Mme Hélène Lipietz. C’est dans la religion juive, pas catholique !
M. Alain Dufaut. … qui, comme le dit la définition, permet au groupe de se laver symboliquement de toutes ses fautes, comme une manière de ne pas se poser les bonnes questions, de ne pas rechercher où sont les responsables, les vrais responsables. Car ils existent bien, les vrais responsables !
M. David Assouline. C’est vous !
M. Alain Dufaut. Ne faudrait-il pas, avant tout, se pencher sur les surfaces disponibles dans les grandes entreprises, les banques, les compagnies d’assurance, les administrations, l’État donc ? Ceux qui sont sur le terrain le savent bien aussi, ce dernier ne finance plus les institutions dédiées à un niveau suffisant.
M. François Marc. La question !
M. Alain Dufaut. Mme la ministre est bien placée, à Paris même, pour faire libérer des logements sociaux ou de fonction qu’occupent des personnes qui ne devraient pas les avoir.
M. David Assouline. Ah oui ? Allez donc dans le XVIe pour voir ce qu’est le logement social dans cet arrondissement !
M. Alain Dufaut. Concrètement, qu’a-t-elle fait pour anticiper tout cela ? Il est temps aujourd’hui de le dire à la représentation nationale ! (Applaudissements sur les travées de l’UMP.)
M. le président. La parole est à M. le ministre délégué chargé de la ville.
M. François Lamy, ministre délégué auprès de la ministre de l’égalité des territoires et du logement, chargé de la ville. Monsieur le sénateur, je vous prie d’excuser Cécile Duflot, qui participe à un colloque important puisqu’il a pour objet de célébrer le trentième anniversaire de la loi Quilliot, loi importante pour le logement social dans notre pays.
Mme la ministre de l’égalité des territoires et du logement l’a rappelé mardi à l’Assemblée nationale, il n’y a qu’une seule question qui vaille : comment s’attaquer et quelles réponses apporter à la crise du logement, ou plutôt aux crises du logement ?
Aujourd’hui, il y a 1 500 demandes par jour pour lesquelles on ne trouve pas de solution en matière de logement d’urgence.

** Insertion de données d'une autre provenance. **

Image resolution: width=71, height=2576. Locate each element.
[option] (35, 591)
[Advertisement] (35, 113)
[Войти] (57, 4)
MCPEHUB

Les services du 115 sont saturés dans plusieurs régions, comme l’Île-de-France et Rhône-Alpes.
Alors que 47 000 familles sont reconnues prioritaires au titre de la loi sur le droit au logement, elles sont toujours en attente d’un tel logement, qui leur permettrait, tout simplement, de vivre dignement.
Malheureusement, plutôt que de nous aider à trouver des réponses à cette question majeure, vous préférez faire dans la provocation. (Exclamations sur les travées de l’UMP.) Vous préférez alimenter une polémique stérile et indigne.
M. Alain Dufaut. Qui a polémiqué ?
Mme Natacha Bouchart. Duflot !
M. François Grosdidier. C’est vous qui y êtes tombé !
M. François Lamy, ministre délégué. Soyons clairs : il nous faut un choc de solidarité pour être à la hauteur des enjeux ; il y va de notre responsabilité collective.
Le Premier ministre l’a rappelé le 1er novembre dernier, nous devons apporter une réponse à celles et ceux qui se trouvent aujourd’hui dans la rue, alors que, dans le même temps, on recense un certain nombre de bâtiments vides dans le patrimoine de nombreuses personnes morales. C’est le sens de l’appel qui a été adressé à tous les propriétaires, à toutes les personnes morales, à commencer par l’État, pour mettre à disposition ce patrimoine vide et l’utiliser comme lieu d’hébergement.
Pas plus tard qu’hier, Cécile Duflot s’est rendue avec Guillaume Pépy dans un ancien foyer de cheminots, situé à Ivry-sur-Seine, que la SNCF a mis à disposition de l’État pour cet hiver afin d’accueillir des personnes sans domicile fixe. C’est là un signe encourageant.
M. François Grosdidier. Quel beau rétropédalage !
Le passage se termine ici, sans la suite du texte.